▸ Objective
Reproduce the following material verbatim, line by line, without any alteration.

▸ Information given
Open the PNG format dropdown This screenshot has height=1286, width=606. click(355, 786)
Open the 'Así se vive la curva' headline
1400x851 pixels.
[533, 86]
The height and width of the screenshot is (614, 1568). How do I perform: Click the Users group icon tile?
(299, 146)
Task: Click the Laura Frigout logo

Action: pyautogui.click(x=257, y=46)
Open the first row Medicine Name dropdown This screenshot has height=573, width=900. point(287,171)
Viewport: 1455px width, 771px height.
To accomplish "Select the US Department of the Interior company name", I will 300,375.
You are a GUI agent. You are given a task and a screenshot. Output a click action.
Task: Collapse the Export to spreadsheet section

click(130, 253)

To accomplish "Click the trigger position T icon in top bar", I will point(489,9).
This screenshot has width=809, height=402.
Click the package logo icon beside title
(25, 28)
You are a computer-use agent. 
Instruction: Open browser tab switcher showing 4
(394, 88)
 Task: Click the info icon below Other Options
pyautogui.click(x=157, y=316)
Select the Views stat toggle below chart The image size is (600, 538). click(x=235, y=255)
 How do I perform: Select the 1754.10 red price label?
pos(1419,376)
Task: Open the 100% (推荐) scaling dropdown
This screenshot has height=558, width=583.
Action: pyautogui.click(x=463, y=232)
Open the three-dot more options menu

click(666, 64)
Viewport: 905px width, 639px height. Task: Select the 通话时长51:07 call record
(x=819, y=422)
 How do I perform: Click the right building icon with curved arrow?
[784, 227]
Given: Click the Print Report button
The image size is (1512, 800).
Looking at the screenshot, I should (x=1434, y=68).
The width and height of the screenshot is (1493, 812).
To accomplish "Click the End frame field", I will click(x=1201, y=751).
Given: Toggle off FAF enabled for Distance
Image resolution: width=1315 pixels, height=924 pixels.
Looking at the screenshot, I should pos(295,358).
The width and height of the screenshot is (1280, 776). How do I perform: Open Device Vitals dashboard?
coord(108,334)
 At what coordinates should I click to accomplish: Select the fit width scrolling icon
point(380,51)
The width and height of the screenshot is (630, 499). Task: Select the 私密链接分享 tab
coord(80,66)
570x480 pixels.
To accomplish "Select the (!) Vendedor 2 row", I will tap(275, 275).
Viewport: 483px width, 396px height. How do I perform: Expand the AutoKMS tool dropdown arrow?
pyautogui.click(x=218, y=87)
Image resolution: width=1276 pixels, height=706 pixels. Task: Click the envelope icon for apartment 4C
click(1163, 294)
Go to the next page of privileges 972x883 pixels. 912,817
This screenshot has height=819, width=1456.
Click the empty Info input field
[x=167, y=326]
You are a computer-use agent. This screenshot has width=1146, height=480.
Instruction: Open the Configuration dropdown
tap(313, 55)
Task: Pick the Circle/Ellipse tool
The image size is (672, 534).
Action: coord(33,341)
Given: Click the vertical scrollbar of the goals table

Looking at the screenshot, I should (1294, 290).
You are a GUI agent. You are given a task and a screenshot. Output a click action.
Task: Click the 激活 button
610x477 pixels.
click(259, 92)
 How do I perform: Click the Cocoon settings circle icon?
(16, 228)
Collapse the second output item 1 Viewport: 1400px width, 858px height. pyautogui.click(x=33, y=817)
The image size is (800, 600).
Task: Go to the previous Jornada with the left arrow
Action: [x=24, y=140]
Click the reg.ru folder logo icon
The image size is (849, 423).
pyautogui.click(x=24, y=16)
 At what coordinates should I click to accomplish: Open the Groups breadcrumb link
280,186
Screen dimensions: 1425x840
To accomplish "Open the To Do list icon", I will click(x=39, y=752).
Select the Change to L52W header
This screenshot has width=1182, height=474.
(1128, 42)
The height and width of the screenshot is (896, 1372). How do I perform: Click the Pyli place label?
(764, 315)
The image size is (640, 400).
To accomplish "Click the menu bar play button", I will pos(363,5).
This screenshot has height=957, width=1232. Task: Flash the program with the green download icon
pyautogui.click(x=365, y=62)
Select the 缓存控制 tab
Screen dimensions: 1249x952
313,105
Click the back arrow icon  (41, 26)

▸ Solution to this exercise
Open the PNG format dropdown This screenshot has height=1286, width=606. click(355, 786)
Open the 'Así se vive la curva' headline
1400x851 pixels.
[533, 86]
The height and width of the screenshot is (614, 1568). How do I perform: Click the Users group icon tile?
(299, 146)
Task: Click the Laura Frigout logo

Action: pyautogui.click(x=257, y=46)
Open the first row Medicine Name dropdown This screenshot has height=573, width=900. point(287,171)
Viewport: 1455px width, 771px height.
To accomplish "Select the US Department of the Interior company name", I will 300,375.
You are a GUI agent. You are given a task and a screenshot. Output a click action.
Task: Collapse the Export to spreadsheet section

click(130, 253)

To accomplish "Click the trigger position T icon in top bar", I will point(489,9).
This screenshot has width=809, height=402.
Click the package logo icon beside title
(25, 28)
You are a computer-use agent. 
Instruction: Open browser tab switcher showing 4
(394, 88)
 Task: Click the info icon below Other Options
pyautogui.click(x=157, y=316)
Select the Views stat toggle below chart The image size is (600, 538). click(x=235, y=255)
 How do I perform: Select the 1754.10 red price label?
pos(1419,376)
Task: Open the 100% (推荐) scaling dropdown
This screenshot has height=558, width=583.
Action: pyautogui.click(x=463, y=232)
Open the three-dot more options menu

click(666, 64)
Viewport: 905px width, 639px height. Task: Select the 通话时长51:07 call record
(x=819, y=422)
 How do I perform: Click the right building icon with curved arrow?
[784, 227]
Given: Click the Print Report button
The image size is (1512, 800).
Looking at the screenshot, I should (x=1434, y=68).
The width and height of the screenshot is (1493, 812).
To accomplish "Click the End frame field", I will click(x=1201, y=751).
Given: Toggle off FAF enabled for Distance
Image resolution: width=1315 pixels, height=924 pixels.
Looking at the screenshot, I should pos(295,358).
The width and height of the screenshot is (1280, 776). How do I perform: Open Device Vitals dashboard?
coord(108,334)
 At what coordinates should I click to accomplish: Select the fit width scrolling icon
point(380,51)
The width and height of the screenshot is (630, 499). Task: Select the 私密链接分享 tab
coord(80,66)
570x480 pixels.
To accomplish "Select the (!) Vendedor 2 row", I will tap(275, 275).
Viewport: 483px width, 396px height. How do I perform: Expand the AutoKMS tool dropdown arrow?
pyautogui.click(x=218, y=87)
Image resolution: width=1276 pixels, height=706 pixels. Task: Click the envelope icon for apartment 4C
click(1163, 294)
Go to the next page of privileges 972x883 pixels. 912,817
This screenshot has height=819, width=1456.
Click the empty Info input field
[x=167, y=326]
You are a computer-use agent. This screenshot has width=1146, height=480.
Instruction: Open the Configuration dropdown
tap(313, 55)
Task: Pick the Circle/Ellipse tool
The image size is (672, 534).
Action: coord(33,341)
Given: Click the vertical scrollbar of the goals table

Looking at the screenshot, I should (1294, 290).
You are a GUI agent. You are given a task and a screenshot. Output a click action.
Task: Click the 激活 button
610x477 pixels.
click(259, 92)
 How do I perform: Click the Cocoon settings circle icon?
(16, 228)
Collapse the second output item 1 Viewport: 1400px width, 858px height. pyautogui.click(x=33, y=817)
The image size is (800, 600).
Task: Go to the previous Jornada with the left arrow
Action: [x=24, y=140]
Click the reg.ru folder logo icon
The image size is (849, 423).
pyautogui.click(x=24, y=16)
 At what coordinates should I click to accomplish: Open the Groups breadcrumb link
280,186
Screen dimensions: 1425x840
To accomplish "Open the To Do list icon", I will click(x=39, y=752).
Select the Change to L52W header
This screenshot has width=1182, height=474.
(1128, 42)
The height and width of the screenshot is (896, 1372). How do I perform: Click the Pyli place label?
(764, 315)
The image size is (640, 400).
To accomplish "Click the menu bar play button", I will pos(363,5).
This screenshot has height=957, width=1232. Task: Flash the program with the green download icon
pyautogui.click(x=365, y=62)
Select the 缓存控制 tab
Screen dimensions: 1249x952
313,105
Click the back arrow icon  (41, 26)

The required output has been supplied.